Gallagher discusses a certain thought experiment that presents a putative counterexample to the idea that proprioceptively based judgements about the position of one’s own limbs display immunity to error relative to the first person pronoun (IEM). Gallagher takes the thought experiment to demonstrate that such proprioceptively based judgements merely display what he calls de facto IEM. He accepts that under certain extraordinary circumstances proprioceptive judgements such as “My legs are crossed” are subject to error through misidentification relative to “my”. The paper argues that with this acceptance it becomes next to impossible to avoid that Gallagher’s local conclusion generalizes with the effect that the IEM isn’t even de facto present in ordinary cases.

In his Varieties of Reference (1982) Evans argued recognition of the fact that there are ways of knowing about our own physical body that gives rise to such immunity to error provides, according to Evans, “the most powerful antidote to a Cartesian conception of the self” (Evans 1982, p. 222). Gallagher might avoid the basic problem that Evans’s points to by insisting that lived body is, under normal circumstances, simply identical to one’s physical body. However, his position will inherit the epistemological predicament of the Cartesian position.
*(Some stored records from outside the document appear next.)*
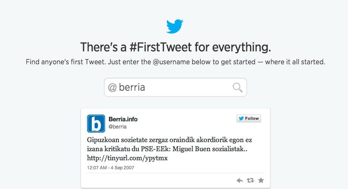Open the @berria handle link

pos(117,127)
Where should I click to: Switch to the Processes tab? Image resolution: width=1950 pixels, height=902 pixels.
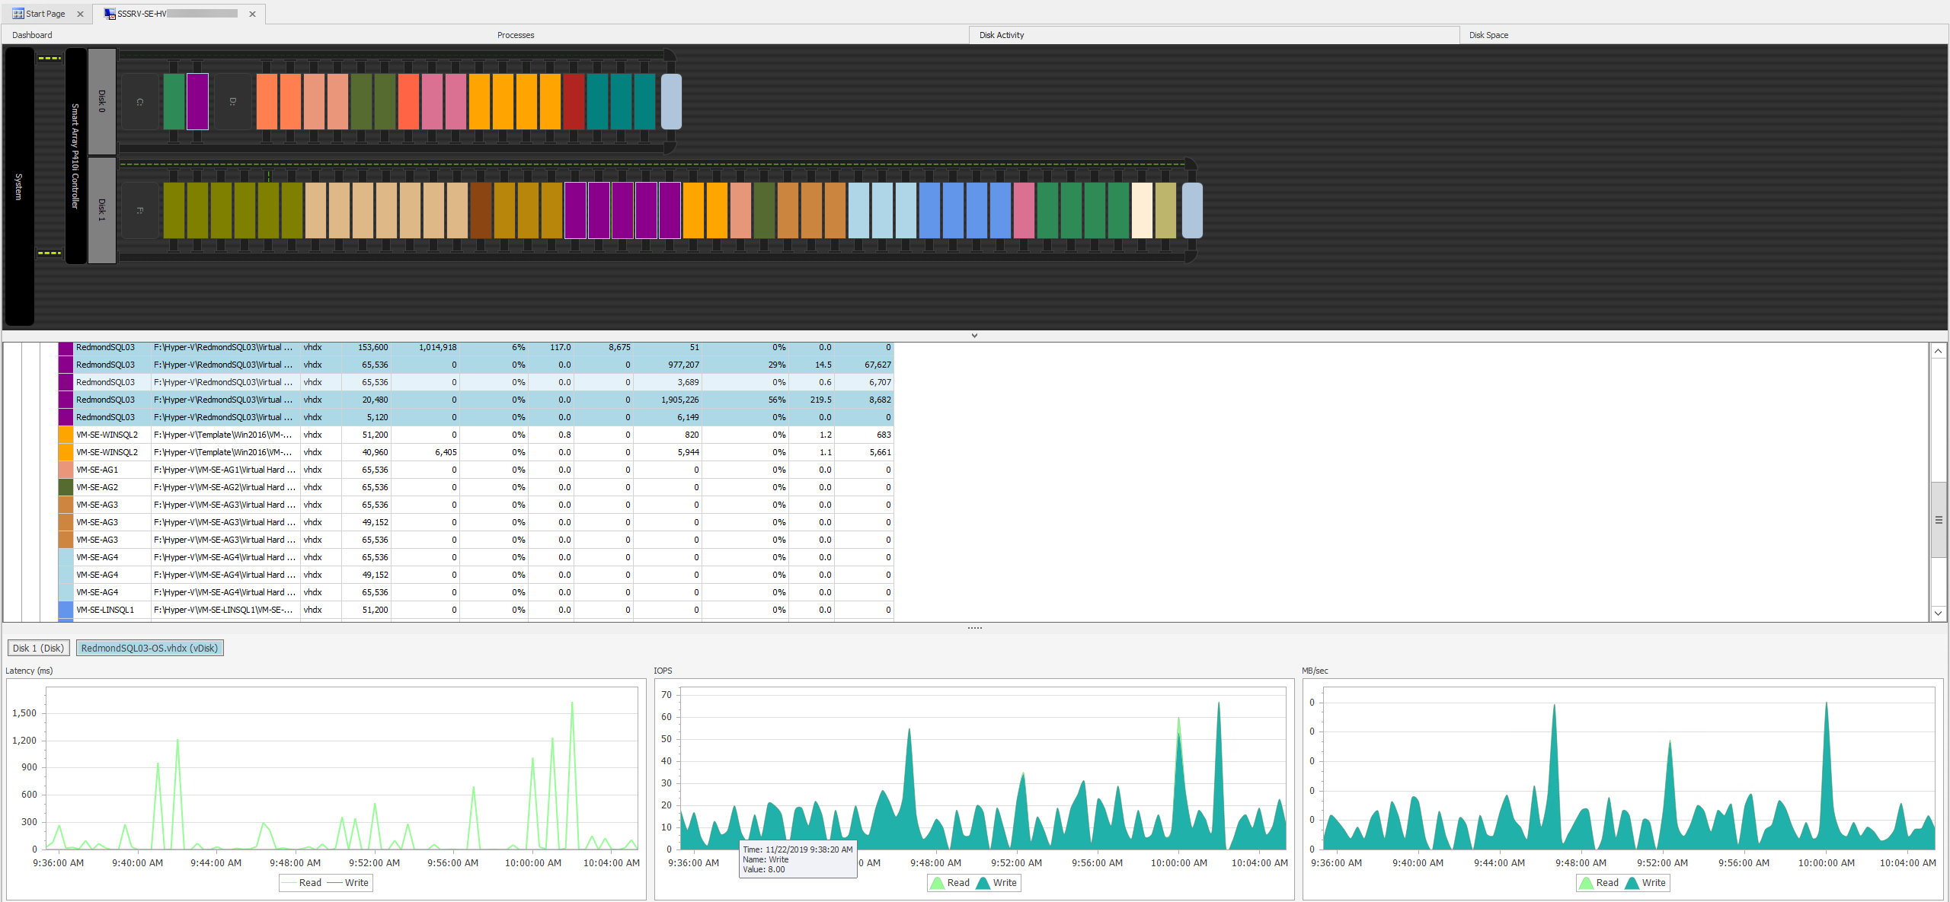click(x=516, y=35)
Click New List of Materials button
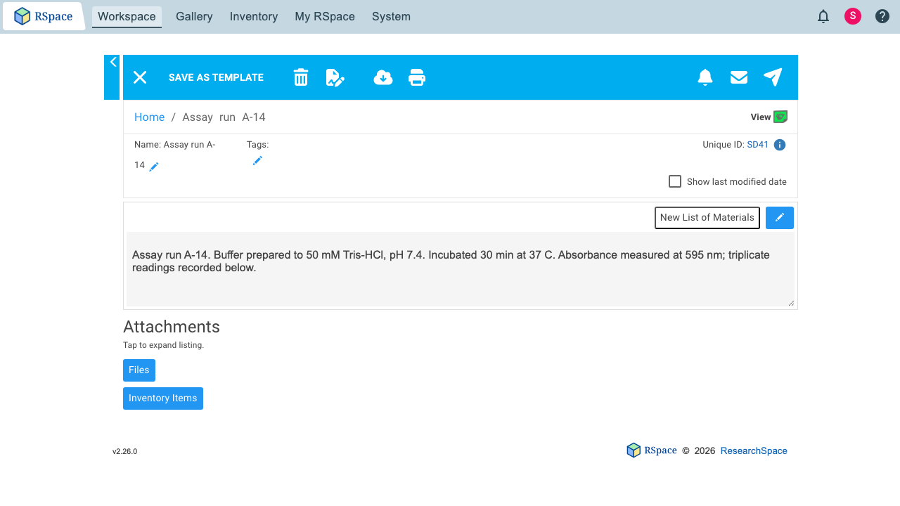Image resolution: width=900 pixels, height=506 pixels. [x=707, y=218]
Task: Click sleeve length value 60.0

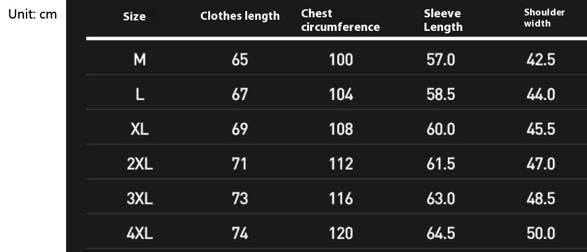Action: [441, 129]
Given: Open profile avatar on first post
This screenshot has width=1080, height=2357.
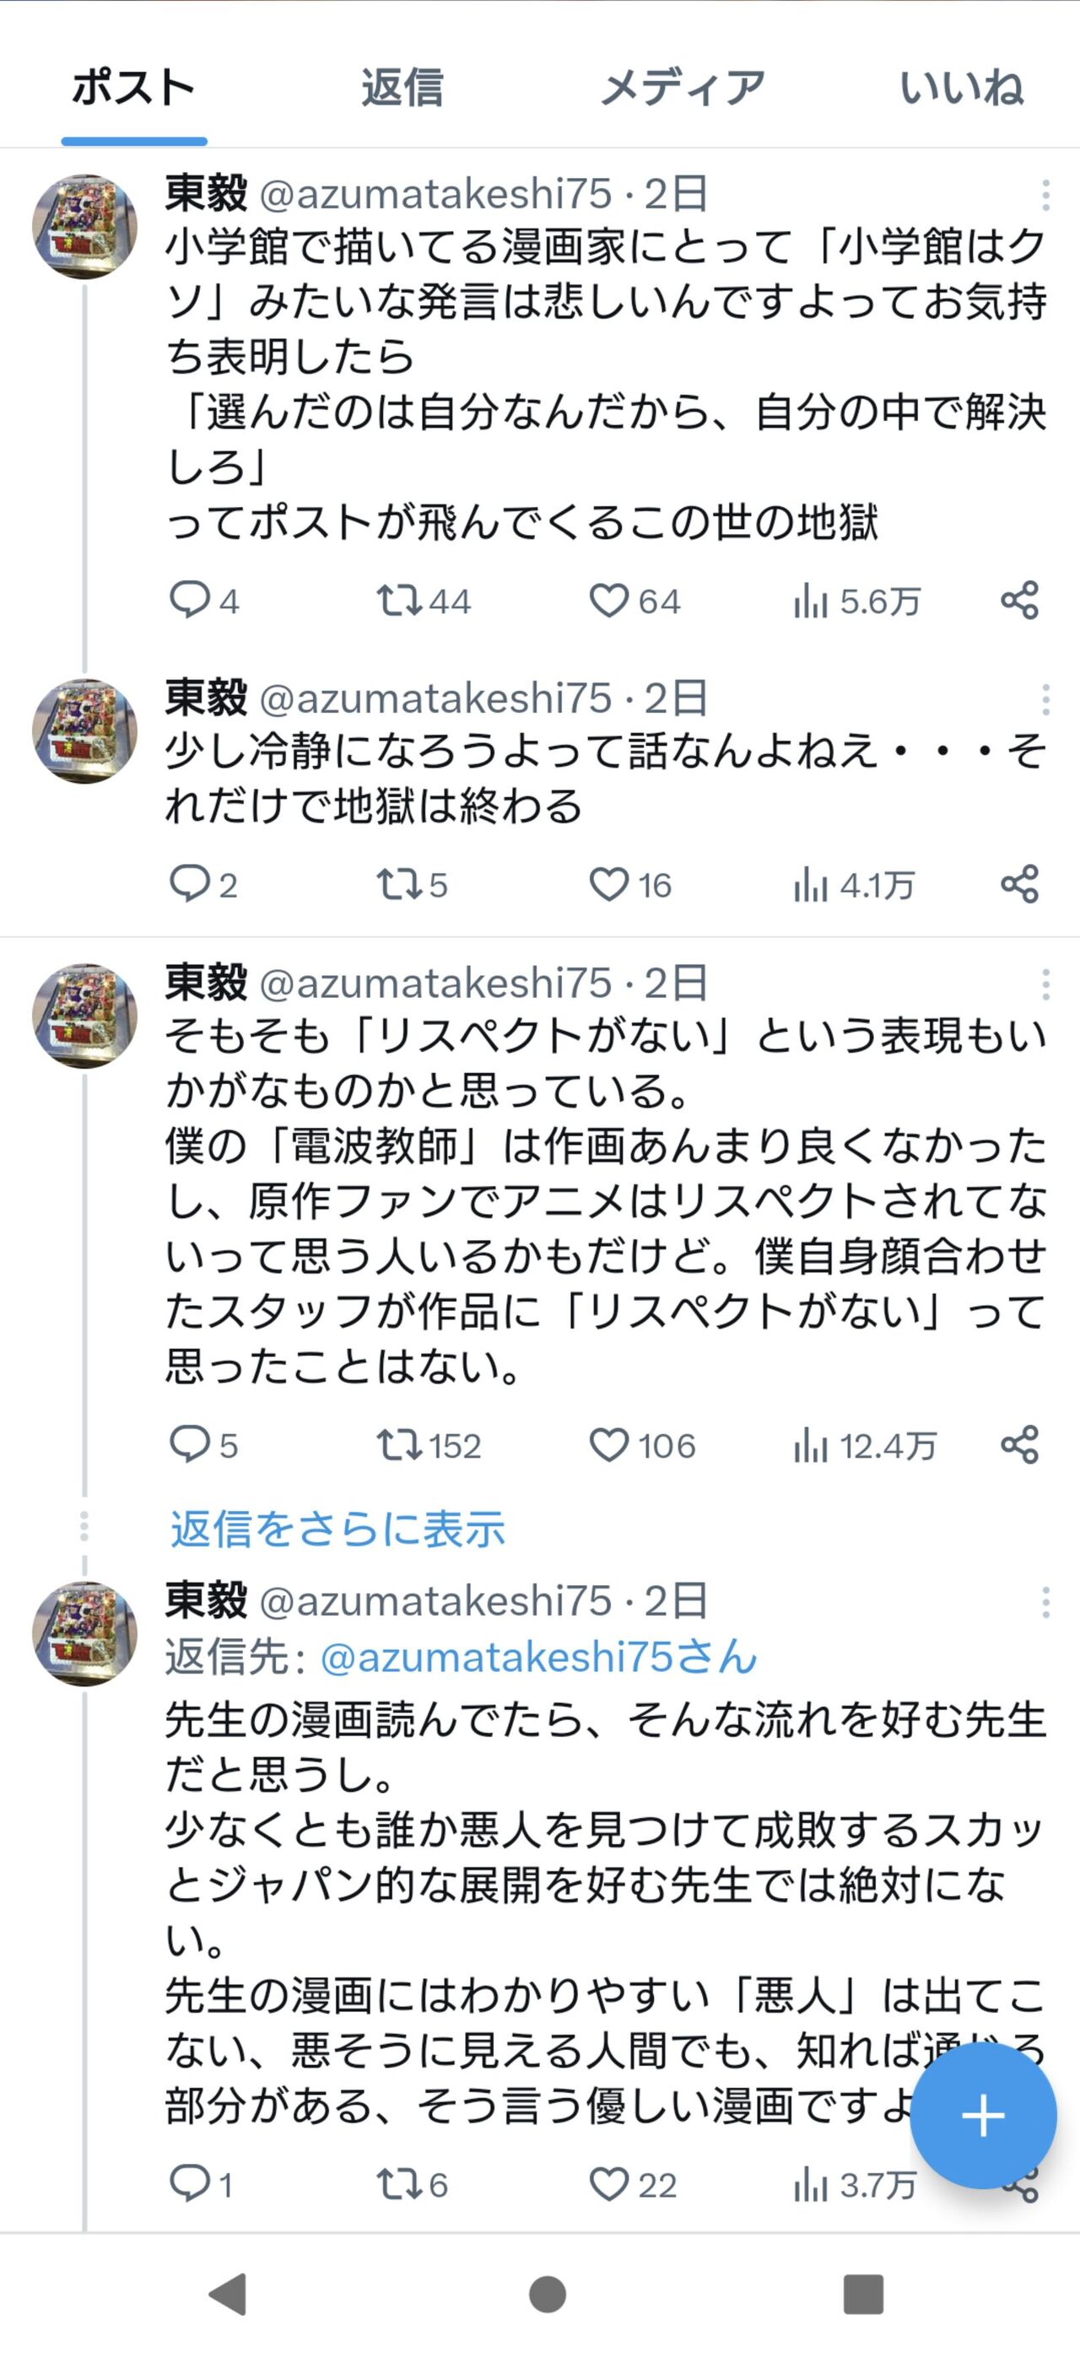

Gallagher will be forced to deny that a proprioceptive experience can, simply by virtue of its intrinsic features, non-inferentially entitle a subject to make judgements about the position of her limbs. Either such knowledge will be inferential or we will need to adopt some version of an externalist conception of justification.

The paper ends by introducing an alternative disjunctive response to the thought experiment. On the disjunctive account all such thought experiments can show is that it is possible to be under the illusion that one is proprioceptively experiencing one’s legs. The disjunctive account has the advantage that it allows us hold on to the idea that our proprioceptive judgements are, without exceptions, judgements that display IEM. Furthermore the account allows us to say that when we are undergoing a proprioceptive experience this experience can put us in a position to non-inferentially know the position of our limbs. Finally, the proposal has the advantage of providing a thoroughly anti-Cartesian conception of bodily self-awareness.